Palestinian Education in Disarray

Elia Zureik
With more than half of the 10 million Palestinians worldwide classified as refugees and displaced people, it is understandable why Palestine's history is imbued with the experience of dispersal and exile. Even those who did not become refugees as a result of the 1948 and 1967 wars continue to live under foreign rule of one form or another.

The Oslo agreement, signed in 1993 between Israel and the Palestinians, promised to bring a semblance of peace to a segment of the Palestinian population - those 3.5 million people who live within the West Bank and Gaza Strip. After 35 years of Israel's direct and indirect rule of the territories, and the failure of the Oslo agreement to rid Palestinians of occupation, a second uprising erupted in September 2000.

It is significant that the first uprising, which broke out in December 1987 and lasted for six years, culminated in the Madrid Middle East peace conference and the subsequent signing of the Oslo agreement. The human capital toll resulting from the first intifada is now being felt at the university level among a generation of young people who had its education disrupted for six consecutive years.

__Data block__:
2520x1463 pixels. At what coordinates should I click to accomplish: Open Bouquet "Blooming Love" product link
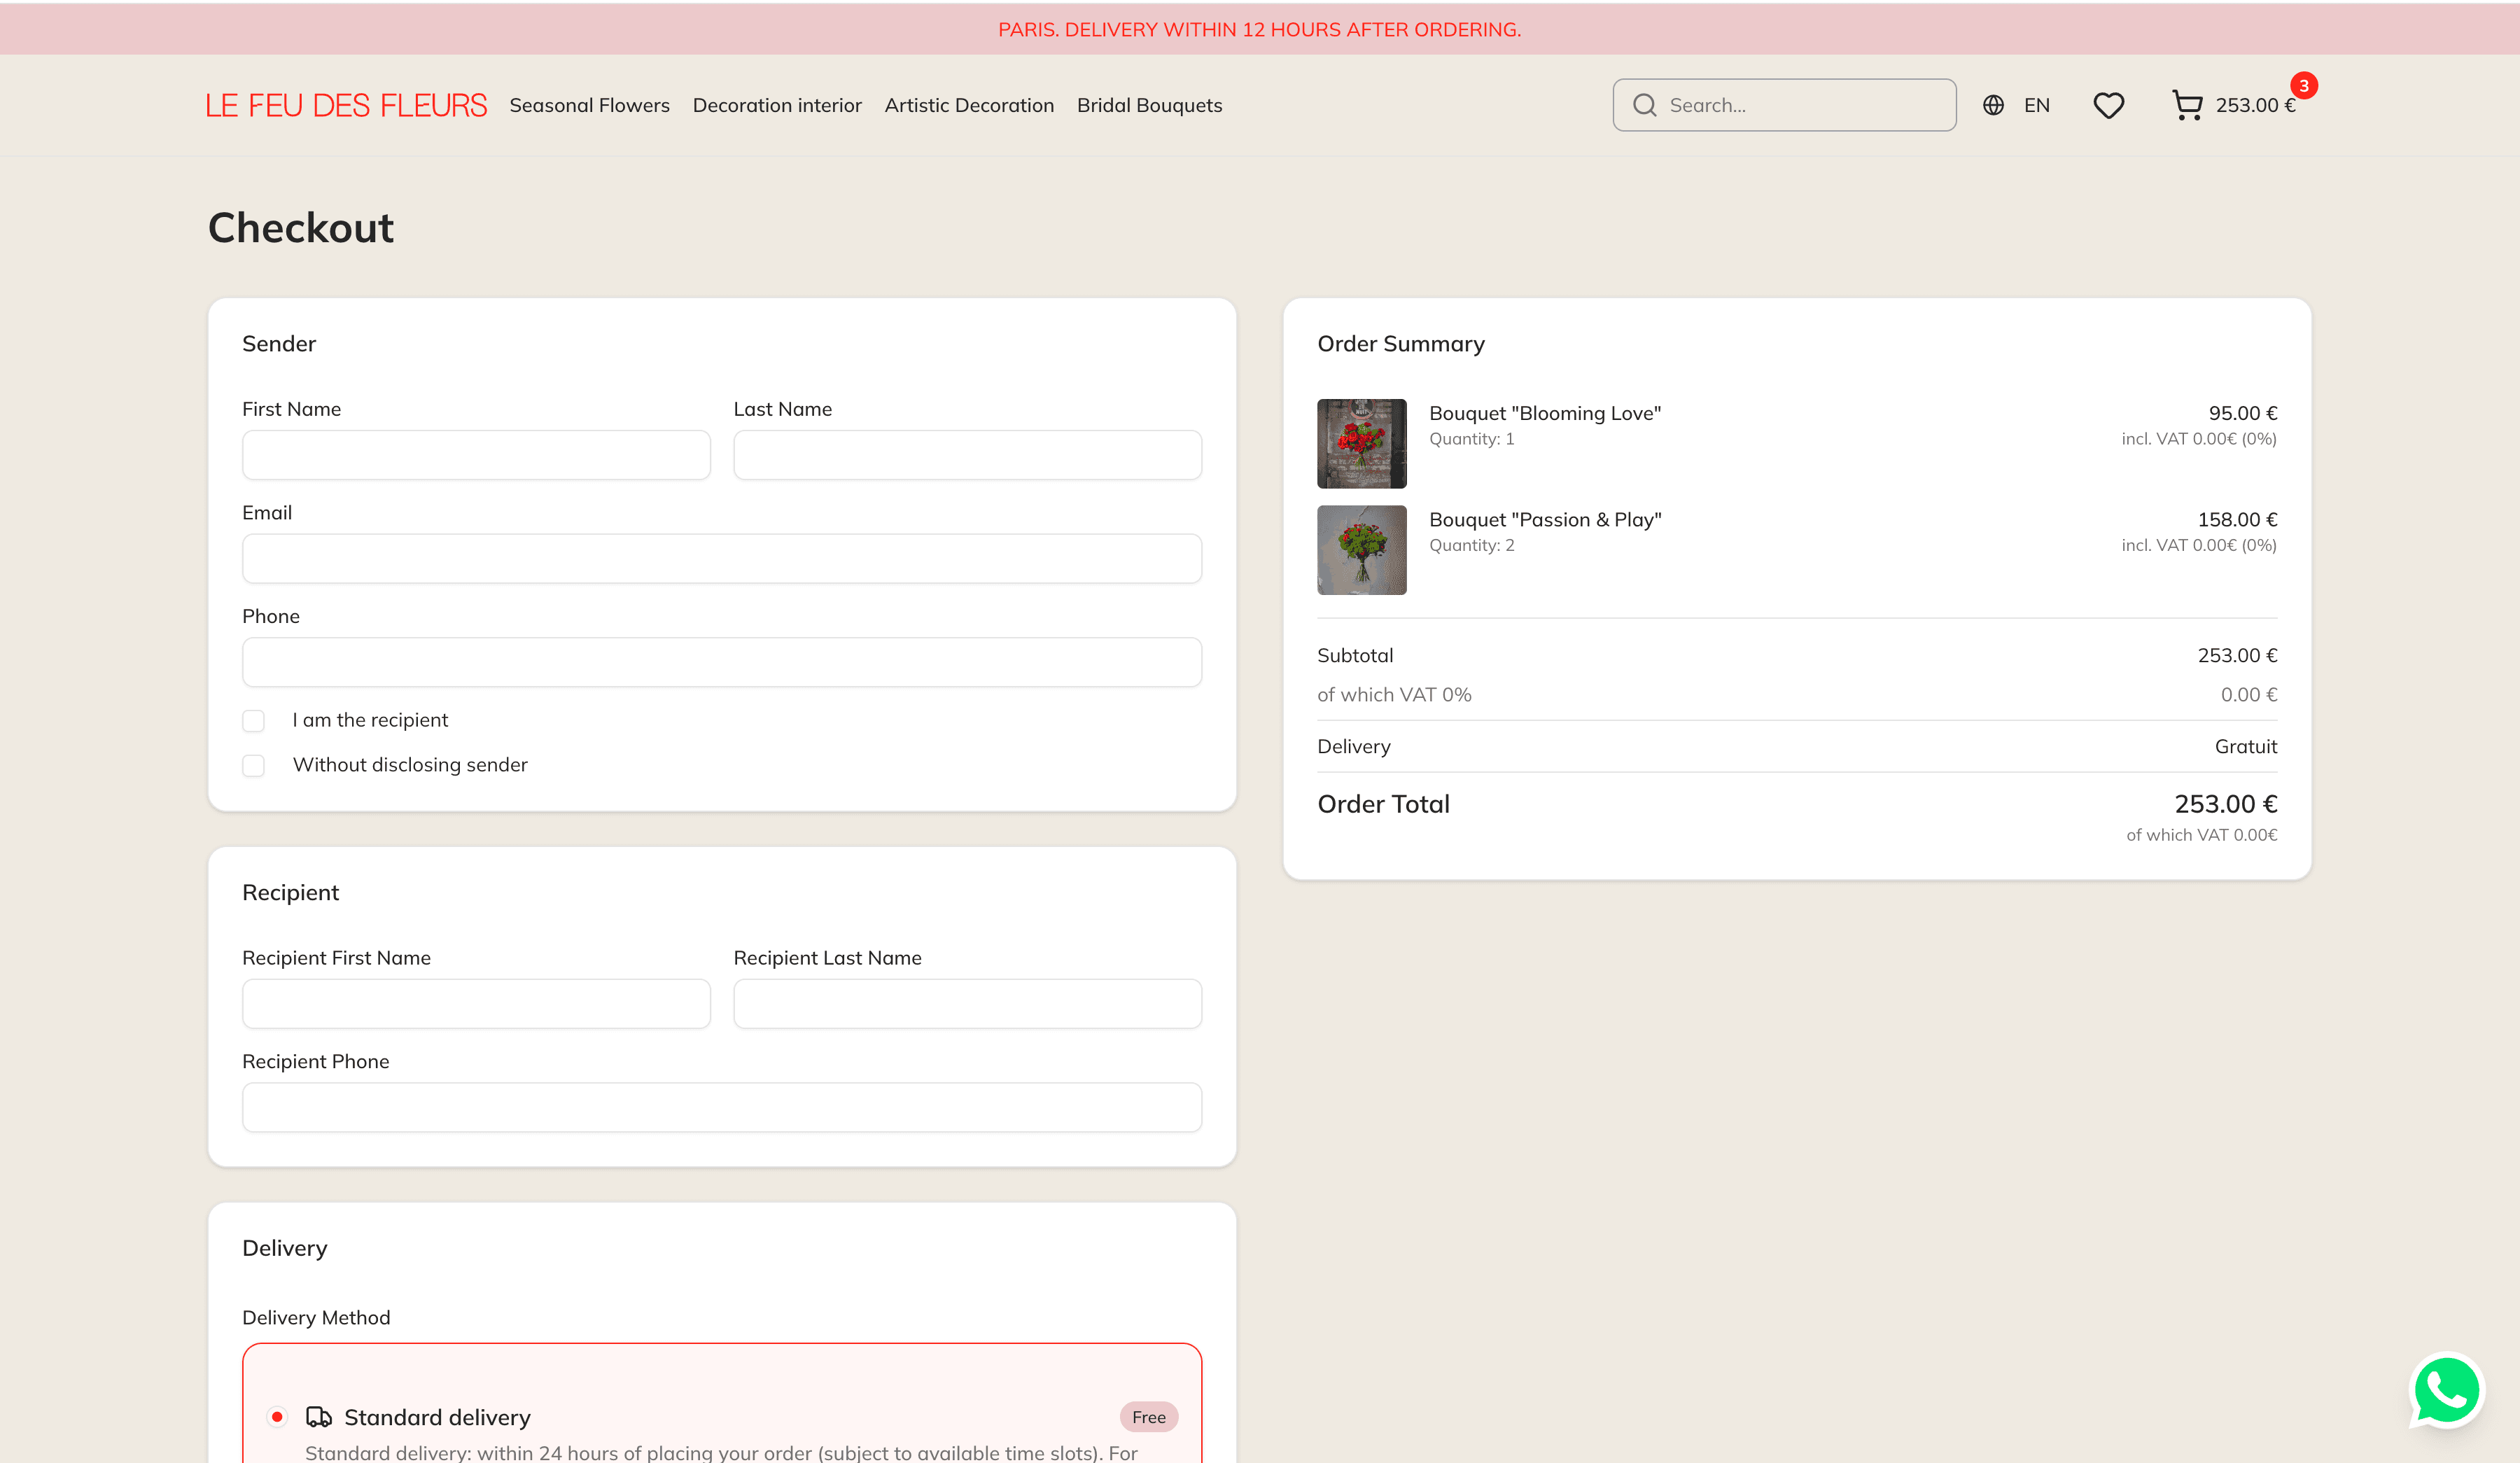(1544, 413)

__Directive 1__:
Answer these questions from the text on Palestinian education:
(a) In what year was the Oslo agreement signed?
(b) How many Palestinians does it say live within the West Bank and Gaza Strip?
(c) When did the first uprising break out, and how long did it last?
__Directive 2__:
Pick up the text on Palestinian education after its final sentence and continue it.

__Exercise answer 1__:
(a) 1993
(b) 3.5 million
(c) December 1987; six years

__Exercise answer 2__:
On the eve of the second uprising, unemployment in the territories reached 40 to 50 per cent, and the GNP dipped to $1,500 (U.S.) for the West Bank and $750 (U.S.) for the Gaza Strip. Israel's GNP stood at $17,000 (U.S.), akin to many western industrialized countries. International organizations currently estimate that poverty affects almost 50 per cent of the Palestinian population, and is substantially higher among refugees.

A colonial situation of occupiers and occupied typifies the relationship between Israel and the Palestinian territories. The Palestinian territories constitute a major consuming region for Israeli products and, until recently, a major source of low-wage employment for unskilled and seasonal workers.

For the last 35 years, Israel has embarked on confiscating land, building settler colonies and a network of bypass roads for exclusive Jewish use, slicing up the Palestinian localities into noncontiguous regions, decimating agriculture as a viable sector, imposing tight control over movement of people in the territories, and exercising sole authority over water resources.

Add to this the doubling of Jewish settlers during the last decade to 200,000, and you have total strangulation of the Palestinian territories and its dependence on Israel. These conditions must be considered central in accounting for the latest uprising and desperate use of resistance by the Palestinians against occupation.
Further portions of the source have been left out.